Le professeur Philippe Humbert, ancien chef du service de dermatologie au CHU de Besançon.

Le professeur Philippe Humbert, ancien chef du service de dermatologie au CHU de Besançon. - BFMTV

Le professeur Philippe Humbert ancien chef du service de dermatologie du CHU de Besançon dénonce une série de pratiques douteuses au sein du service qu'il a dirigé pendant 22 ans. Plusieurs patients vont porter plainte.

Quelque 46 courriers en recommandés sont partis ce mercredi matin, adressés à la direction du CHU de Besançon. Il s'agit de plaintes de patients pris en charge entre 2014 et 2016 et qui comptent porter l'affaire en justice. En cause? Des allégations, officiellement démenties par l'hôpital dans un communiqué et accusant le service de dermatologie de s'être livré à des pratiques répréhensibles: patients privés de diagnostic, traitements interrompus ou recours abusifs aux chimiothérapies. L'accusateur? Le professeur et ancien chef du service Philippe Humbert. Le dermatologue de renommée internationale, qui a quitté la le service en 2015 après l'avoir dirigé pendant 22 ans, pointe de "graves dérives".

Il a livré à BFMTV des anecdotes emblématiques de cas litigieux, comme celui-ci: "Une jeune fille de 14 ans n'a plus de cheveux, c'est une maladie. On lui dit: 'Tu es très jolie comme ça. Ça ne repoussera pas. Ce n'est pas la peine de revenir.' Cette jeune fille est aujourd'hui architecte, elle a des cheveux magnifiques. Il y avait une prise en charge tout à fait possible", s'insurge Philippe Humbert. 

Des recours abusifs à la chimiothérapie

Le praticien affirme avoir reçu des dizaines de plaintes de ce type, expliquant que ce sont elles qui l'ont poussé à démissionner. Plus grave encore, il dénonce des recours non justifiés à la chimiothérapie.
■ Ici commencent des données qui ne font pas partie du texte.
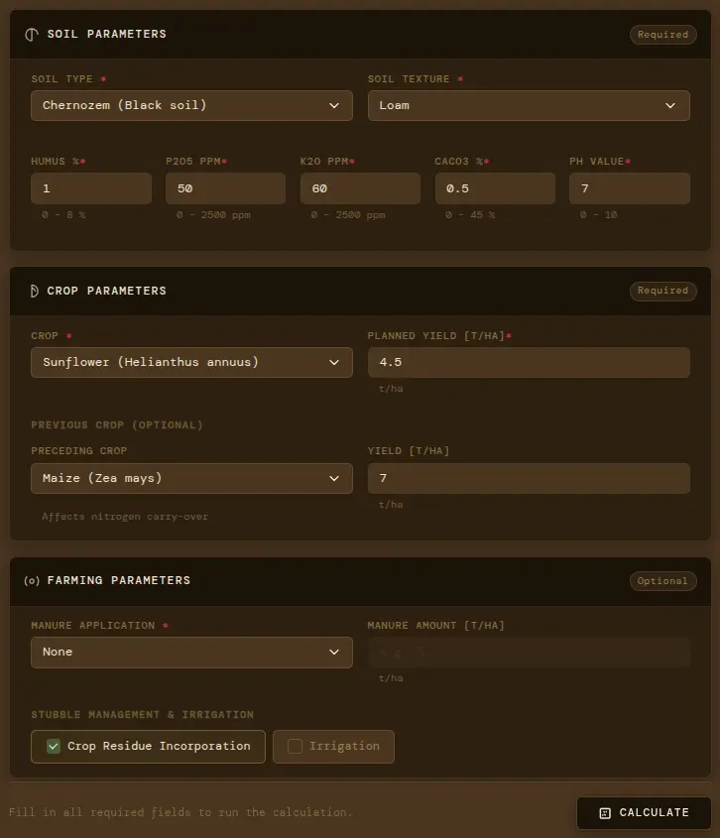The width and height of the screenshot is (720, 838).
Task: Edit the CaCO3 % field
Action: click(494, 188)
"On privilégie la chimiothérapie plutôt que la chirurgie. Mais également, on a pu vérifier que des chimiothérapies avaient été conduites au-delà des autorisations. La sécurité sociale a certainement versé beaucoup d'argent à l'hôpital pour ces chimiothérapies qui n'étaient pas justifiées", accuse-t-il encore.

Les prises en charge de patients atteints de cancers sont particulièrement litigieuses. Les protocoles n'ont pas été respectés. "Plusieurs traitements par chimiothérapie ont été décidés sans l'avis d'un chirurgien et/ou d'un radiothérapeute", affirme Philippe Humbert. Or ces spécialistes sont censés contribuer de manière obligatoire à la stratégie de traitement, décidée de manière collégiale avec l'oncologue. Ce problème concernerait une vingtaine de cas. 

Un rapport de l'Agence régionale de santé (ARS) doit être rendu vendredi. Selon les informations du Parisien le rapport relève "que les dysfonctionnements incombent au chef de service". "Pensez-vous que j'aurais dénoncé de moi-même des faits dont je serais responsable?", rétorque le dermatologue. Il affirme avoir alerté "la direction, la Haute autorité de santé, le ministère, l'Institut national du cancer et l'ARS" et dénonce une "escroquerie qui consiste à [le] faire passer pour fou".